When I was a kid, movies on commercial TV were how I was able to see old, oldish and last year’s movies before VCRs became standard home equipment. But watching movies that way now seems like a waste of aesthetic attention — I stick to DVDs these days. With the excised profanity, pan-and-scan formatting, ad interruptions, and now those animated network banners that march across the bottom of your screen like a Sergio Aragones margin doodle for Mad that somehow barged into the panel frame — even Mad would have considered that rude — watching anything but a pre–ratings era flick on Turner Classic Movies is an invitation to be irritated.
Now I’ve found another reason to be annoyed.

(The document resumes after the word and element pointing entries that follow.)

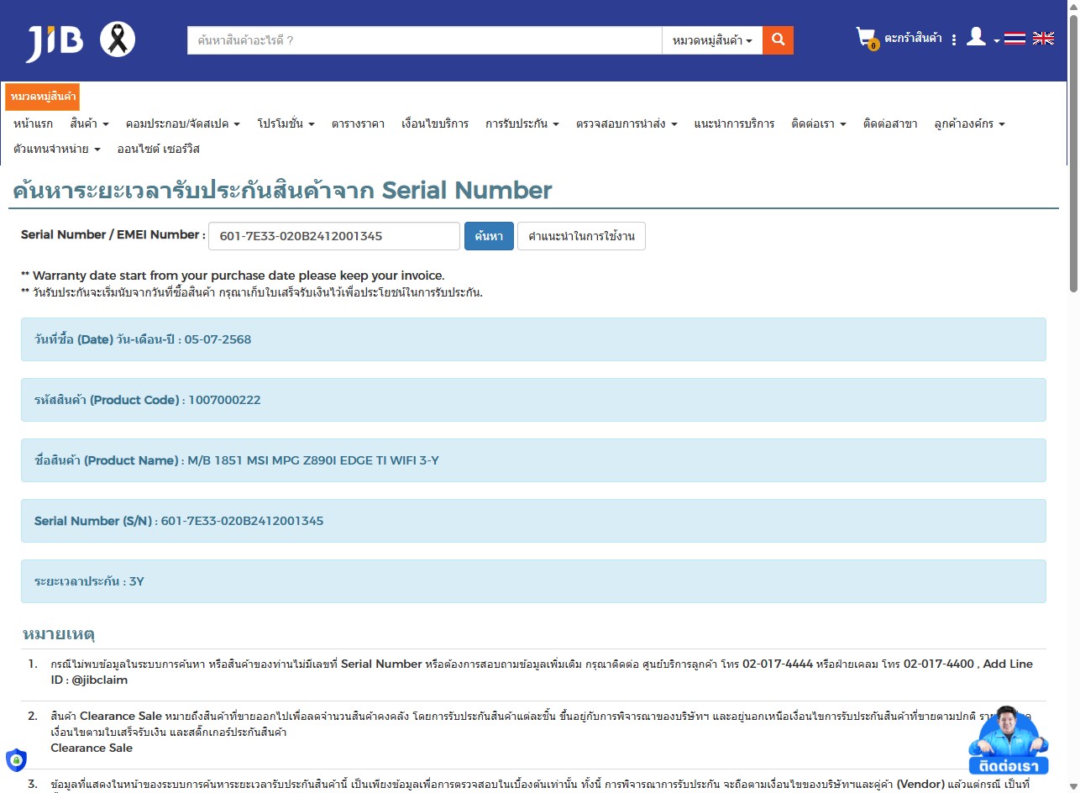Click the blue privacy shield badge
The image size is (1080, 793).
(16, 759)
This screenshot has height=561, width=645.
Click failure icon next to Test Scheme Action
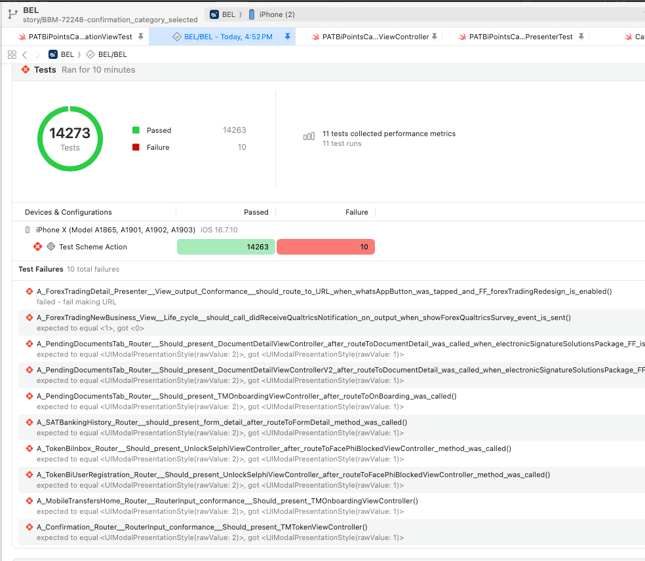point(37,247)
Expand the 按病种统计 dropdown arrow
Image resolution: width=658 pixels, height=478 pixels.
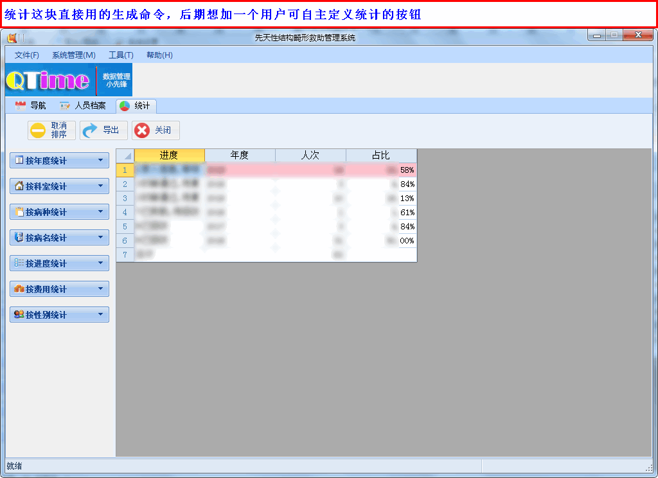tap(100, 212)
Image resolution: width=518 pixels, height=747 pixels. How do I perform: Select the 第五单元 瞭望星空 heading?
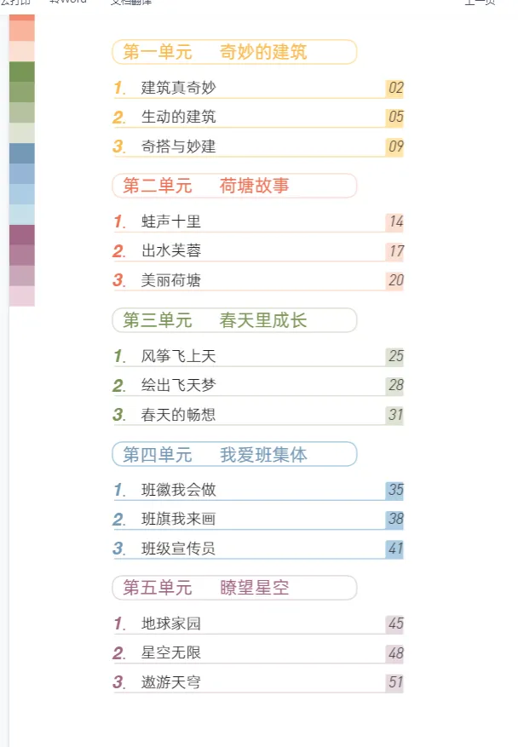[233, 587]
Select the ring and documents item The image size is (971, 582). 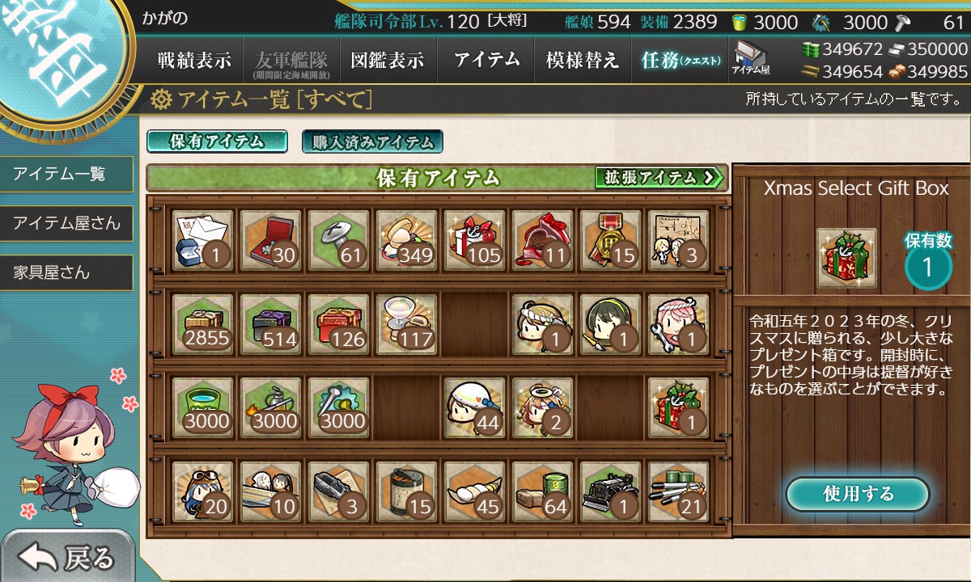coord(204,240)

Last weekend, after a long day of entertaining under-10-year-olds during a family visit to the East Coast, I wasn’t too picky about what emanated from the flat screen once I collapsed on the couch. But if Bravo is in the last throes of airing The Godfather, I’m there. And if a friggin’ banner wants to tell me that they’re showing Part II next, fine, fine. Just let me enjoy those final moments when Michael Corleone lies about killing his sister’s husband in his father’s den of power and then director Francis Ford Coppola wipes the screen black as the door of corruption is shut on Michael’s last remnant of decency in his existence: worried wife Kay. But as soon as Diane Keaton’s face disappears — with hardly a second to bask in the chill of this all-time great cinema close — Bravo splits into squeezed upper and lower screens, and suddenly the Paramount logo for Part II begins rolling above, while the first movie’s credits run below.
Way to kill a mood. No chance to breathe after viewing an intense classic, nor to honor the people who made the first film, nor even revel in the excitement of a studio logo announcing the arrival of an awesome sequel. I know the idea is to take the commercial break away from the end of one program and the beginning of another so people can’t switch — there will be time enough for commercials in the middle of the movie — but this is a new low in edited-for-TV impatience. Really, who’s going to go from enjoying The Godfather to thinking, “Hmmm . . . is The Two Coreys on right now?”